As the title (hopefully) suggests, I've been trying to prove (or disprove) the existence of a limiting distribution for a certain projection in a statistical physics model. I'll give the details of the model below, but if you are reading this, I'm particularly interested in proofs that seem 'quantifiable' (e.g. maybe implicitly has some estimate of distance to the limiting distribution). I think it is unlikely that anyone reading this has familiarity with the below model, so reasonable-sounding references would also be great.

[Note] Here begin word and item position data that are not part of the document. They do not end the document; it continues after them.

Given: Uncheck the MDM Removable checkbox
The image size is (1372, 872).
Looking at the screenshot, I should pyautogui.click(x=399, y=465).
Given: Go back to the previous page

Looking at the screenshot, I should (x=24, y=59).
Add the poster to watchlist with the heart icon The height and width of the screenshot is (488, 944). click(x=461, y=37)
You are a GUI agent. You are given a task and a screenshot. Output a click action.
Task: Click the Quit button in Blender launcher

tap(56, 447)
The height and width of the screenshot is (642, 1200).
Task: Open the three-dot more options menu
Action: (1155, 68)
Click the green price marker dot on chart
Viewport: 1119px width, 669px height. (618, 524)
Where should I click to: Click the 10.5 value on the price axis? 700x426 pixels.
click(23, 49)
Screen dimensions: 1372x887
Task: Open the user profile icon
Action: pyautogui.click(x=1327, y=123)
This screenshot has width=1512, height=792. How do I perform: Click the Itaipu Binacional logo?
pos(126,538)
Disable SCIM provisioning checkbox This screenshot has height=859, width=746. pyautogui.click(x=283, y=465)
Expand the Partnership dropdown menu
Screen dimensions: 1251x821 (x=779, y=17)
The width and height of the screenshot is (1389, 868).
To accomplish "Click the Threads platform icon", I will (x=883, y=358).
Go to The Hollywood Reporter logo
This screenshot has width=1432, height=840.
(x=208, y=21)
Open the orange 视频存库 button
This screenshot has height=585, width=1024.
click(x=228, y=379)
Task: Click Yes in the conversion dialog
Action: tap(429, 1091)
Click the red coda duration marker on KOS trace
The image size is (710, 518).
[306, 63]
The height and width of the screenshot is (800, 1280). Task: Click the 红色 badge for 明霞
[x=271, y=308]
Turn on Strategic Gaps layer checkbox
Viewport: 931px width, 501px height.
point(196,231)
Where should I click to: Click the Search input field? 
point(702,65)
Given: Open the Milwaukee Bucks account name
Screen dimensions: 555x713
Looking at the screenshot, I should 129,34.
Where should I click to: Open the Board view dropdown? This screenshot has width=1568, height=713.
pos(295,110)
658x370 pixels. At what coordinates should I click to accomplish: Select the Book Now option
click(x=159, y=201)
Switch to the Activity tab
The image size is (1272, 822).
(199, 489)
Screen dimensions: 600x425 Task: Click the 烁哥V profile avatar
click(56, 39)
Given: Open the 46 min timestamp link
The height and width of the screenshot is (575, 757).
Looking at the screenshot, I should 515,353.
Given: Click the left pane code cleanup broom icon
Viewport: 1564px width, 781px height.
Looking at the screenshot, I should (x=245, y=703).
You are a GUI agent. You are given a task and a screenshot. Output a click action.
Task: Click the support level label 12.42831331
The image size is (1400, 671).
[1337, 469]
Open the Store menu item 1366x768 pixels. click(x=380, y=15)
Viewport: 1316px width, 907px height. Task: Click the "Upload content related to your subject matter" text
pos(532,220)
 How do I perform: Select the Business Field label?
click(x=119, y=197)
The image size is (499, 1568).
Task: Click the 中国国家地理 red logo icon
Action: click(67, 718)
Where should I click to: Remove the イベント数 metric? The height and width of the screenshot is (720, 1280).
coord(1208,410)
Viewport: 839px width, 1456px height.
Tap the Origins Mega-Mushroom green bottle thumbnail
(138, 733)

The model is the infinite 'East Model', discussed in e.g. 'The Asymmetric One-Dimensional Constrained Ising Model: Rigorous Results'. For a short description, the process is on (0,1) labellings of the positive integers, and at time 0, all labels are 0 except for 1, which is labeled 1 (and for convenience we write that 0 is also labeled 0). Each positive integer k has its own Poisson-1 clock, and when the clock goes off, the label does nothing (if the label of k-1 is 0) or flips with probability 0.5 (if the label of k-1 is 1).
At each time, there is a highest non-zero entry. I am interested in the vector consisting of the labellings of the n entries below the highest non-zero entry. This vector isn't by itself a Markov chain, and if it has a limiting distribution, it isn't quite a Bernoulli process (which is the limit for the East process itself). Any insight into existence of a limit, convergence, and how it might be affected by starting in some different initial state with finitely many 1's would be welcome.